Quando um Wai-Wai sincretiza os seus hábitos e, dentro desse sincretismo, ora tanto a Yepáquanto ao Nazareno crucificado, ele, em verdade, enriquece suas experiências psíquicas e de imaginário. Quanto a isso não há dúvidas, mas as categorias de pensamento elencadas não são as mesmas em ambas as atividades.

Parentesco, compadrio, afinidades eletivas e xamanismo, bem como hierarquias clânicas, são consideradas em orações a Yepá. Honra, pecado, medo e virtuosidades trabalhistas, incluindo-se promessas de paraíso celestial, aparecem em preces guiadas segundo evangelhos da bíblia da Reforma.

Podem parecer estruturas simples, mas, como aponta Derrida, em Gramatologia, para citar uma bibliografia europeia, e Taussig, em Xamanismo, colonialismo e o homem selvagem, também outra referência do Velho Mundo, são entendimentos estruturantes, dado que a reificação das espiritualidades pode ser pensada em razão da moldagem espiritual como atitude com duplo sentido.

Primeiro porque o mal ou o bem, seja um caminho físico ou psíquico (ou nenhum dos dois) para a salvação, é algo a ser pensado por instrumentação. Segundo porque essa instrumentação para a salvação já historicamente é especializada dentro da sociedade indígena Wai-Wai, não sendo realizada por qualquer pessoa.

De modo que a utilização de conhecimentos tradicionais para ascender a universos extraterrenos não é trabalho de menor valor para a etnia, e muito menos para a doutrina evangelista. Simplesmente por existirem tais como são, os conhecimentos xamânicos armam confronto e se contrapõem ao estado parcimonioso de catatonia no qual alta parcela da sociedade urbana amazônica vive atualmente, mesmo sem se dar conta disso – o que rebate na religiosidade ocidental.

E ainda. Nas urbes pequenas e médias da Amazônia mimetizou-se o discurso da indiferença ao sistema ameríndio como algo não cativante e não fortuito, de forma que doar-se a alguém ou a alguma causa em busca de um bem comum, de um destino comum, não tende mais a ser visto como pressuposto que permeia a vida de líderes espirituais Wai-Wai.

São as efetivas trocas, as quais direcionamos nossa análise, que devem existir e serem respeitadas. Isso seria um ato em verdade sincrético, globalmente. Em vez de um tipo de doutrina sobrepor-se à outra, penso na interlocução das divinações, nas correlações das mentalidades religiosas e ainda nos interlúdios das palavras santificadas (por xamãs ou padres ou pastores).

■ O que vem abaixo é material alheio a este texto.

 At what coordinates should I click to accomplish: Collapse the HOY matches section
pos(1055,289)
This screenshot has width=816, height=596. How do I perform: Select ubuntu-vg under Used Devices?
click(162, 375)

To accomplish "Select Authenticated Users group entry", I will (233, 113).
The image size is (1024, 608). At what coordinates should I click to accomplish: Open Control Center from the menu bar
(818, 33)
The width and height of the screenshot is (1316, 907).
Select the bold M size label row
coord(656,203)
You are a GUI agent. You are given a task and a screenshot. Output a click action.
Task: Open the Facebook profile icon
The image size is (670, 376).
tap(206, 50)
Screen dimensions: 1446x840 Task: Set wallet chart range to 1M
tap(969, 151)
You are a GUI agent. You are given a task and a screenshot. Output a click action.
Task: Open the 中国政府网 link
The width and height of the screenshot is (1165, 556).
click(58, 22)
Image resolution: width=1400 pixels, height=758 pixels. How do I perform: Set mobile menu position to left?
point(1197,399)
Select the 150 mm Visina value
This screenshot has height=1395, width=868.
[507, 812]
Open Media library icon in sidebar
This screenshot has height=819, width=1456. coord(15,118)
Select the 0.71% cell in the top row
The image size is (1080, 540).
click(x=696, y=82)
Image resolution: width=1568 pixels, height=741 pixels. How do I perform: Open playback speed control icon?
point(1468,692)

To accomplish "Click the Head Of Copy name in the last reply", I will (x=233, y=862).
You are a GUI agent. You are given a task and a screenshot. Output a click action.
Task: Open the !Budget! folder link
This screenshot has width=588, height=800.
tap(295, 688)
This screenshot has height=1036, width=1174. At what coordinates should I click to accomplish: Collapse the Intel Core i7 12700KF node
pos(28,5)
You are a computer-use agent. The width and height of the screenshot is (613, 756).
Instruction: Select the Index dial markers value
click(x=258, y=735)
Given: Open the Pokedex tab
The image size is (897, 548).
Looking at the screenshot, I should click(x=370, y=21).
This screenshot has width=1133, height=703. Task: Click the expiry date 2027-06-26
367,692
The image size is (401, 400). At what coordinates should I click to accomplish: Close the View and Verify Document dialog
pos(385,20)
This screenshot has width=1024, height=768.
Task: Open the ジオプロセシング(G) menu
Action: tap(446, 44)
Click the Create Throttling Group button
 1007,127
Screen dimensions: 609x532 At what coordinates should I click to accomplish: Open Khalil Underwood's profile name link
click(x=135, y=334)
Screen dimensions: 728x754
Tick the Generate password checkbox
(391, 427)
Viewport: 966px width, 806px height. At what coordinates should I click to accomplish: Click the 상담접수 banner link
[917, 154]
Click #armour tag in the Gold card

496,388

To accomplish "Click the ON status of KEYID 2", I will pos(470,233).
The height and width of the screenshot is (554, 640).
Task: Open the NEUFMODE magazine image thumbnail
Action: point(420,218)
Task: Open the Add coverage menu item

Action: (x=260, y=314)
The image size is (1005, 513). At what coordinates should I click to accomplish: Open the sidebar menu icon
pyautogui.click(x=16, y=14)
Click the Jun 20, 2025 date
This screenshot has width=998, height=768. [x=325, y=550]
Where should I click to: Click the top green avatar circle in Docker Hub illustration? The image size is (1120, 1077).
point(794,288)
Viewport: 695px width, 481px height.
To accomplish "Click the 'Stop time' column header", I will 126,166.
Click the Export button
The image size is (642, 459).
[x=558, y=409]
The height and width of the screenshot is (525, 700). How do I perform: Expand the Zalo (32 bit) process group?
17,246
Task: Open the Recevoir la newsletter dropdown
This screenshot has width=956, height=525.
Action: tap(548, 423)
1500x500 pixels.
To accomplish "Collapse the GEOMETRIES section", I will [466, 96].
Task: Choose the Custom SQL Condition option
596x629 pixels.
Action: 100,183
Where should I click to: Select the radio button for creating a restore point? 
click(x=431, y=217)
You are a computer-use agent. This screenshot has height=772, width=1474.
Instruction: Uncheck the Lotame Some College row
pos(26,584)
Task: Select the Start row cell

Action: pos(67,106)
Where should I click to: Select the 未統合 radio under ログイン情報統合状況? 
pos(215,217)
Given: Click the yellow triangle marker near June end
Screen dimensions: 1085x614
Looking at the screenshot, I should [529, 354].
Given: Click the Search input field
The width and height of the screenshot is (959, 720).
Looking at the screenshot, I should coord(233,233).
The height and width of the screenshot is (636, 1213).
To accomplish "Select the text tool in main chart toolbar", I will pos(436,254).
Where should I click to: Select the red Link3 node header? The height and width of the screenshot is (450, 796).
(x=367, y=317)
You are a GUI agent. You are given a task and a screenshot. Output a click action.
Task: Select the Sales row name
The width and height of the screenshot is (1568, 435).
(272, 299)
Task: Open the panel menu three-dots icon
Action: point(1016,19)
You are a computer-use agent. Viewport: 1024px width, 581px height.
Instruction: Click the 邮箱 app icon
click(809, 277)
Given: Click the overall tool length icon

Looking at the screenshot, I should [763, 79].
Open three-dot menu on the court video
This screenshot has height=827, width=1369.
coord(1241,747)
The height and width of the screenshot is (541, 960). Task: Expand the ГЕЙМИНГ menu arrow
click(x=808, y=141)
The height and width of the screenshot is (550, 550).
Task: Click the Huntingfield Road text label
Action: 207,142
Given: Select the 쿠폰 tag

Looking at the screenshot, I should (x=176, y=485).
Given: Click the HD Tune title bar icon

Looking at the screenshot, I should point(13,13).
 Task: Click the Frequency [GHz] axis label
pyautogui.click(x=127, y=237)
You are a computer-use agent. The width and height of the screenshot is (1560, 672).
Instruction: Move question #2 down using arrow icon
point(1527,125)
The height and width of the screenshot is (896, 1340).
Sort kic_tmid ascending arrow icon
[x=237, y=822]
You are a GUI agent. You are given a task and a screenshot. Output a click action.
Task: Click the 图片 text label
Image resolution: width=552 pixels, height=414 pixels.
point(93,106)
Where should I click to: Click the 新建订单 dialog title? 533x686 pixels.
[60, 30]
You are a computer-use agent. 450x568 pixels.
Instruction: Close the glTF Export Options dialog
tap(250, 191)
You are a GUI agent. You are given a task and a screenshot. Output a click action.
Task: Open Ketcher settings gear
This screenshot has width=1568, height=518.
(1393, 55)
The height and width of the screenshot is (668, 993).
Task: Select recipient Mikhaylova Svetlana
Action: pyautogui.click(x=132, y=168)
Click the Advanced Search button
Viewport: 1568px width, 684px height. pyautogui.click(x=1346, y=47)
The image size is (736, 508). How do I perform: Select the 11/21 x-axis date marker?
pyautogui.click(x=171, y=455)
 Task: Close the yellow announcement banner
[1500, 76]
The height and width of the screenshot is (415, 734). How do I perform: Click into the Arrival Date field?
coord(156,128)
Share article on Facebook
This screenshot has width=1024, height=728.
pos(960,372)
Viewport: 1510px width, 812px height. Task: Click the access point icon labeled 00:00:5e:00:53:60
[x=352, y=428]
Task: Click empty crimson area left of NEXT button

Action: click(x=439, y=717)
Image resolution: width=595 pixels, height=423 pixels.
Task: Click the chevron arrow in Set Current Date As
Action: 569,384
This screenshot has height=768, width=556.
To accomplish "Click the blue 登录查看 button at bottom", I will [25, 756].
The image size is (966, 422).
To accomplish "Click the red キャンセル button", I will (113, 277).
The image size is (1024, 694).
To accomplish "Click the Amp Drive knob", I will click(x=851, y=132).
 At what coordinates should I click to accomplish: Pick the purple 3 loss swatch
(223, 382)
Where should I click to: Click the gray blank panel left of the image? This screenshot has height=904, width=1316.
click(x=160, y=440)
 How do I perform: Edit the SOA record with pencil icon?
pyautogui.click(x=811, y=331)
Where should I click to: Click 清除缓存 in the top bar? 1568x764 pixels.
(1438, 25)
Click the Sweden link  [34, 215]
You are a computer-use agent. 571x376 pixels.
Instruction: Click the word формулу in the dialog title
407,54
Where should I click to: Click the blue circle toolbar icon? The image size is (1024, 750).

Por algum tempo, a Funai serviu como mediadora, e acredito que ainda hoje acontece essa mediação, mas em menor monta. Só que o trabalho é difícil e concerne a opções pessoais e coletivas – sempre dando margem a ambiguidades latentes e manifestas. Outra coisa que se insere como interveniente é a ideia de sagração, válida muito mais a pessoas e coisas de fora da etnicidade Wai-Wai. Vivificações e enlevos dessa linhagem pré-colombiana pouco aparecem e se fazem sentir.

Porquanto, se trocas realmente estão sendo estabelecidas, como narram lideranças cristãs, é preciso entender e dar vazão a saberes e fazeres indígenas que compõem seus comportamentos e representações. Ou seja, para iniciados em religiosidades integradas ao cristianismo estarem aptos a dialogar com sabedoria junto aos Wai-Wai, a condição é, primeiro, se deixarem ser ensinados dentro da dimensão nativa do profundo e compreenderem o brilhantismo intrigante dentro da viscosidade das palavras dos étnicos.  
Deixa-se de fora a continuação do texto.